Nur ca. 20 Kilometer von Weissenkirchen in der Wachau entfernt liegt das imposante Benediktiner-Stift Melk. Das Stift Melk gehört zu den Highlights bei einem Wachau-Urlaub und fast jeder Wachau-Urlauber besucht diese Sehenswürdigkeit während seines Aufenthalts in der Region. Melk wird aufgrund seiner Lage auch das Tor zur Wachau genannt. Von Weißenkirchen kann man nicht nur mit dem Auto nach Melk gelangen. Besonders schön ist es, mit dem Schiff zu fahren. Um 11.05 Uhr fährt die MS Austria von Weißenkirchen weg und gegen 13 Uhr erreicht man Melk.
Von der Anlegestelle in Melk ist es dann ein kurzer Spaziergang zum Stift Melk.

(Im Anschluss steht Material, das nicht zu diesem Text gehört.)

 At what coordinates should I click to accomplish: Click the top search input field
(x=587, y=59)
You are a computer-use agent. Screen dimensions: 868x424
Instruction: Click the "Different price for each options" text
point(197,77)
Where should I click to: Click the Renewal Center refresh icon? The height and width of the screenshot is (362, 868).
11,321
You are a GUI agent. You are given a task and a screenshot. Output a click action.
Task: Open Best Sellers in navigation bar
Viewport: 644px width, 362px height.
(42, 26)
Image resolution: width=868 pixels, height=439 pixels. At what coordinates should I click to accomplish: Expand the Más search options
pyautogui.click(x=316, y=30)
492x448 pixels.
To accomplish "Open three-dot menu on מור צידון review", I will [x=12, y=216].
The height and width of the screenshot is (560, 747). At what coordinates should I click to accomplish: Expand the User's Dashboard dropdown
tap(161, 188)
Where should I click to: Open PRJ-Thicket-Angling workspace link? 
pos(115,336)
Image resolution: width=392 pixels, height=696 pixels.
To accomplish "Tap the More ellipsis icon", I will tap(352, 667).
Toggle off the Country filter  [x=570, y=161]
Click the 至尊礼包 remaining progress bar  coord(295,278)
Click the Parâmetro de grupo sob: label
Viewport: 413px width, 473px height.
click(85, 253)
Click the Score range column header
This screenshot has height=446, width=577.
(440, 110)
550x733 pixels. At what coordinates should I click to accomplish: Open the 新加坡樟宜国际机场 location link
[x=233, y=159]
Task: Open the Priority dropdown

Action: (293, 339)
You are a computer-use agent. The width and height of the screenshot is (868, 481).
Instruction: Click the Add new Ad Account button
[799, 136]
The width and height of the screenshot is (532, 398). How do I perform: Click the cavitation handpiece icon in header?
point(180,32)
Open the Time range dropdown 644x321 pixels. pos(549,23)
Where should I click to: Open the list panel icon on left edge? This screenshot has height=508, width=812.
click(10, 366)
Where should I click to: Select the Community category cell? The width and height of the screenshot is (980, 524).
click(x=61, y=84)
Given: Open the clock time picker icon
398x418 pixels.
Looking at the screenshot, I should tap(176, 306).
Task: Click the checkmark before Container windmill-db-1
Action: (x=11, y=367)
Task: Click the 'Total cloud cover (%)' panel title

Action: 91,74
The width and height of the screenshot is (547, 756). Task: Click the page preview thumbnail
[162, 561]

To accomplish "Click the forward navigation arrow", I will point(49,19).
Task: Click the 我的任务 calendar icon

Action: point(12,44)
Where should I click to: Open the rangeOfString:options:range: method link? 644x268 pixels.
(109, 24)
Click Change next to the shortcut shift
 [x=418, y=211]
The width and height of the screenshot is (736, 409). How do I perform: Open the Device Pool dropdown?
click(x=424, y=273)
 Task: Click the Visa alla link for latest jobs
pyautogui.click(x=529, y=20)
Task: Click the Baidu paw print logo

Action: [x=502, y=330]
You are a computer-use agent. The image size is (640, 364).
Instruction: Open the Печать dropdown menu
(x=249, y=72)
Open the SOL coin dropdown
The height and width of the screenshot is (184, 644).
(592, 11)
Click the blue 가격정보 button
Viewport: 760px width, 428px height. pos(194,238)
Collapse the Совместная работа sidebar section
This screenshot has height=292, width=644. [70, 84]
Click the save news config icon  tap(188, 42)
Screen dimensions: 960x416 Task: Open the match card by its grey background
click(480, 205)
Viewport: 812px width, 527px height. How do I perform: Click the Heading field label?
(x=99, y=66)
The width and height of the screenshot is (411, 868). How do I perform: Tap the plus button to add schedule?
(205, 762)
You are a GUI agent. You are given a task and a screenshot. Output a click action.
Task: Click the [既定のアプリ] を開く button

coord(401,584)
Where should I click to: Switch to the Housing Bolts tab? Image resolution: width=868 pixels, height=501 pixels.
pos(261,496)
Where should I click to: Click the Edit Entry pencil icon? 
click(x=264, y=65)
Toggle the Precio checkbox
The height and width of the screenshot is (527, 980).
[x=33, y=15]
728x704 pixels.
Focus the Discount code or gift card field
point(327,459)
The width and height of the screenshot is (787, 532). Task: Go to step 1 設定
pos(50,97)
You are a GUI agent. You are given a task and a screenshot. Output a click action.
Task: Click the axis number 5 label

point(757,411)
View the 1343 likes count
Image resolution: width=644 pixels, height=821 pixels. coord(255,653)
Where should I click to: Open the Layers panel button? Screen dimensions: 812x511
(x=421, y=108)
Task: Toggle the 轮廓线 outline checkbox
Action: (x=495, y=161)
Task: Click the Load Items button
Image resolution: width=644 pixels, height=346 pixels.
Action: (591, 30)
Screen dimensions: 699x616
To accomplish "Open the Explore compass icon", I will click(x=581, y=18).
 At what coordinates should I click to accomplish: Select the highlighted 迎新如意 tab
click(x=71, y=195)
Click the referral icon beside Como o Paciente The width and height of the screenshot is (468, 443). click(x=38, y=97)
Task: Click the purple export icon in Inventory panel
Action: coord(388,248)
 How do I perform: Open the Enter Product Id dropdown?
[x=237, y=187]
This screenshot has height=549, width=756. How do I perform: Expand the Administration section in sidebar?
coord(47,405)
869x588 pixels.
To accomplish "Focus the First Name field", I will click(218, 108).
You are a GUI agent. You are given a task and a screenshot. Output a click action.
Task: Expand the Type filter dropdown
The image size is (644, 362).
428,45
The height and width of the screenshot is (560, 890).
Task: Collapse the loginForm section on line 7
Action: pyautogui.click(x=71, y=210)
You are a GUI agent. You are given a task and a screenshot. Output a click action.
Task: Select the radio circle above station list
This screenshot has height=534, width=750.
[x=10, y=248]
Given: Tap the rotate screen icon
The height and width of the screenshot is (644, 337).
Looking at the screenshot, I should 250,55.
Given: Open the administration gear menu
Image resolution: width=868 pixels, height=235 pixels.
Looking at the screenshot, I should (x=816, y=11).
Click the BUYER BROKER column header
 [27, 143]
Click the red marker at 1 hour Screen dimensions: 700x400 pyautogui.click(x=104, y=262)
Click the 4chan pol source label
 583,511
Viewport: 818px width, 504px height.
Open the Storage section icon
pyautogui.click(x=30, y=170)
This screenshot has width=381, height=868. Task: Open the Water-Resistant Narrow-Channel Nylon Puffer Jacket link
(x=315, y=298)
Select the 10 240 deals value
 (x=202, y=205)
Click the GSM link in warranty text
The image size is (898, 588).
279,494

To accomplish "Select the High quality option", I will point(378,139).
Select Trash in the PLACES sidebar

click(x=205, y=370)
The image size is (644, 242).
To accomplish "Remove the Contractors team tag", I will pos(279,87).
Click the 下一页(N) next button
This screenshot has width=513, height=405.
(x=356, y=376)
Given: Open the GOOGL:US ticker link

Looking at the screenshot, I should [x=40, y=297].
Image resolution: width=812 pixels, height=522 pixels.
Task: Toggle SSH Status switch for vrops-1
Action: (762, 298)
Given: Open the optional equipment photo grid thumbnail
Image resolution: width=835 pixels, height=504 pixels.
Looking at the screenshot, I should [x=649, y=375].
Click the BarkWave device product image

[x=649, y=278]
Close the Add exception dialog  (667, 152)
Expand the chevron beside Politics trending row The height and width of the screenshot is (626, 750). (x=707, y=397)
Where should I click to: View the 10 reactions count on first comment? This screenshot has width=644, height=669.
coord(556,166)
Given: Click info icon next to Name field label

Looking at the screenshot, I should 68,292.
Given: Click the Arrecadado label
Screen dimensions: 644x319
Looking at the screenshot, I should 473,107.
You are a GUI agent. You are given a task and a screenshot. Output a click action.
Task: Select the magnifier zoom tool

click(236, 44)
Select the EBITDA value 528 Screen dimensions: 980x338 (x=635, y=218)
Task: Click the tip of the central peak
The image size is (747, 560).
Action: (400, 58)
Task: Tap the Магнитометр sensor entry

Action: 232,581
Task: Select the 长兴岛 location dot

Ideal ist es, das Rad mit an Bord zu nehmen, denn dann kann man nach der Besichtigung von Stift Melk gemütlich nach Weißenkirchen zurückradeln. Leihräder sind auf der Rollfähre in Weißenkirchen erhältlich. Unbedingt sollte man im Stift Melk an einer Führung teilnehmen, um möglichst viel von der interessanten Geschichte zu erfahren.



























4 Kommentare on "Stift Melk"
Wir erlebten dieses Frühjahr eine Kreuzfahrt auf der MS Amadeus. Im Rahmen eines Landausfluges durch die Wachau besuchten wir Stift Melk, welches uns wirklich beeindruckte. Am schönsten an diesem Ausflug fanden wir den Abschluss bei der Weinverkostung im Teisenhoferhof in Weißenkirchen.
Am Rückweg zum Schiff haben wir an der Touristinfo im Ort Prospekte geholte, wir kommen im Herbst auf Urlaub nach Weißenkirchen. Liebe Wachauer, bitte gutes Wetter für uns reservieren.
Seit einigen Jahren kommen wir nun schon nach Weissenkirchen, um die Wachau zu genießen. Zum Genuß gehören natürlich der Wein, gutes Essen und die herrliche Landschaft zwischen Krems und Melk. Da ist man in der Mitte, also in Weissenkirchen, bestens aufgehoben.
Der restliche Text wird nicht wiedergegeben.